=== What you will do ===
Copy the records word for word, from the line with "At what coordinates" through the end of the records, and leave out the pictures.

— START Given records —

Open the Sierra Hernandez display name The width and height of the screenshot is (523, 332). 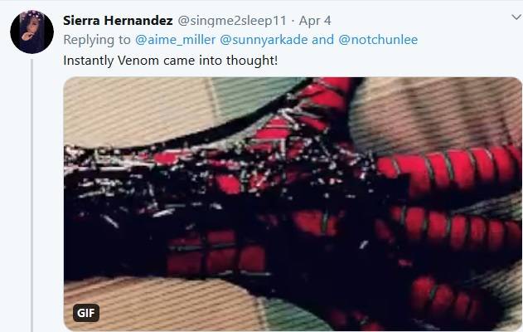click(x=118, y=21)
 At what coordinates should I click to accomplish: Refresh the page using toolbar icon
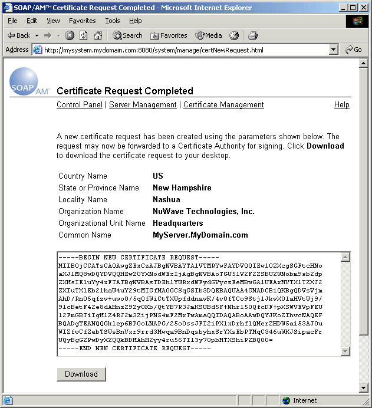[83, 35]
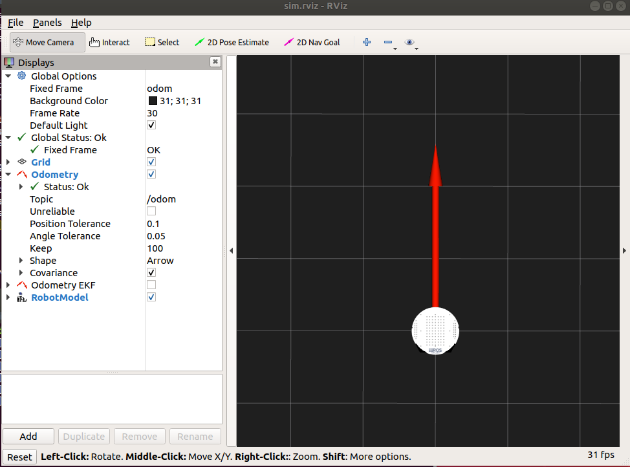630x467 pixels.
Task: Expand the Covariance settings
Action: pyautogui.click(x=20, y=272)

— END Given records —

=== Result for this exercise ===
 At what coordinates should I click to accomplish: Refresh the page using toolbar icon
[83, 35]
630x467 pixels.
Task: Expand the Covariance settings
Action: pyautogui.click(x=20, y=272)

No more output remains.